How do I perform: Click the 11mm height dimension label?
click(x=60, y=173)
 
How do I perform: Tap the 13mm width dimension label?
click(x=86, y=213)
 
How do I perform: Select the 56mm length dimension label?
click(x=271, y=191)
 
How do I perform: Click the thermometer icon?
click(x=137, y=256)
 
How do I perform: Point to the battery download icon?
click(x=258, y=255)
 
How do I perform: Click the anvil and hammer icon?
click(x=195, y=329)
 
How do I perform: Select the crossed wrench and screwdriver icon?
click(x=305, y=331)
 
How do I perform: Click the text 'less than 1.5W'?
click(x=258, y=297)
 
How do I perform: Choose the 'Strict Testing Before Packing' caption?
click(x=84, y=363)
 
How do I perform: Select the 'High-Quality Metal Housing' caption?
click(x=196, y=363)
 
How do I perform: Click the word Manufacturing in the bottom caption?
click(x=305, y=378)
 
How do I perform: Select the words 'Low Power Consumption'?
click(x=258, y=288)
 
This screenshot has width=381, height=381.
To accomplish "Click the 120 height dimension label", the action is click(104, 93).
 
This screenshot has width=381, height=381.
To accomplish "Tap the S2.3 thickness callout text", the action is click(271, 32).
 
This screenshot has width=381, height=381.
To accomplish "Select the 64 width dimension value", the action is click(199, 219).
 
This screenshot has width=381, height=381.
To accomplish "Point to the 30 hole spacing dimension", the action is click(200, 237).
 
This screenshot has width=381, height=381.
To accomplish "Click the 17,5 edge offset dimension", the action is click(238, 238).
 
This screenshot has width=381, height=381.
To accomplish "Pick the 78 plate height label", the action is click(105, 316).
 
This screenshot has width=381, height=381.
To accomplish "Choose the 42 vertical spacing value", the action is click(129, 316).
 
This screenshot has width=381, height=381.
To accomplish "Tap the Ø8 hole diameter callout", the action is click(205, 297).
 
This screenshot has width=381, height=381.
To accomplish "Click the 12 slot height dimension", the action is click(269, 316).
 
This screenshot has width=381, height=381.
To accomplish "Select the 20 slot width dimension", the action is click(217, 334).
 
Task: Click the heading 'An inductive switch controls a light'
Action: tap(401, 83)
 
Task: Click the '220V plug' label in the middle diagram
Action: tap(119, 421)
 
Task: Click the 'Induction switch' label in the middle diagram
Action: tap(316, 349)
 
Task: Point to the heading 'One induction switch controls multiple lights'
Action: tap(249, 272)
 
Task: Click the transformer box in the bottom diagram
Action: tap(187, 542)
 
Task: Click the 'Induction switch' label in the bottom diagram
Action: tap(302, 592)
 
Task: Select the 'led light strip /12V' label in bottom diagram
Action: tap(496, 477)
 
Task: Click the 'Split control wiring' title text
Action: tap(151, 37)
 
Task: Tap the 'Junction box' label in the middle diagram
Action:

○ ○ ○ ○

■ Exercise goal ■
Rewrite the items from the very first one through the line containing "click(x=258, y=288)", requests included, and add 14 to each x and y coordinate in the answers.

■ Expected output ■
How do I perform: Click the 11mm height dimension label?
click(x=74, y=187)
 
How do I perform: Tap the 13mm width dimension label?
click(x=100, y=227)
 
How do I perform: Select the 56mm length dimension label?
click(x=285, y=205)
 
How do I perform: Click the thermometer icon?
click(x=151, y=270)
 
How do I perform: Point to the battery download icon?
click(x=272, y=269)
 
How do I perform: Click the anvil and hammer icon?
click(x=209, y=343)
 
How do I perform: Select the crossed wrench and screwdriver icon?
click(x=319, y=345)
 
How do I perform: Click the text 'less than 1.5W'?
click(x=272, y=311)
 
How do I perform: Choose the 'Strict Testing Before Packing' caption?
click(x=98, y=377)
 
How do I perform: Select the 'High-Quality Metal Housing' caption?
click(x=210, y=377)
 
How do I perform: Click the word Manufacturing in the bottom caption?
click(x=319, y=392)
 
How do I perform: Select the words 'Low Power Consumption'?
click(x=272, y=302)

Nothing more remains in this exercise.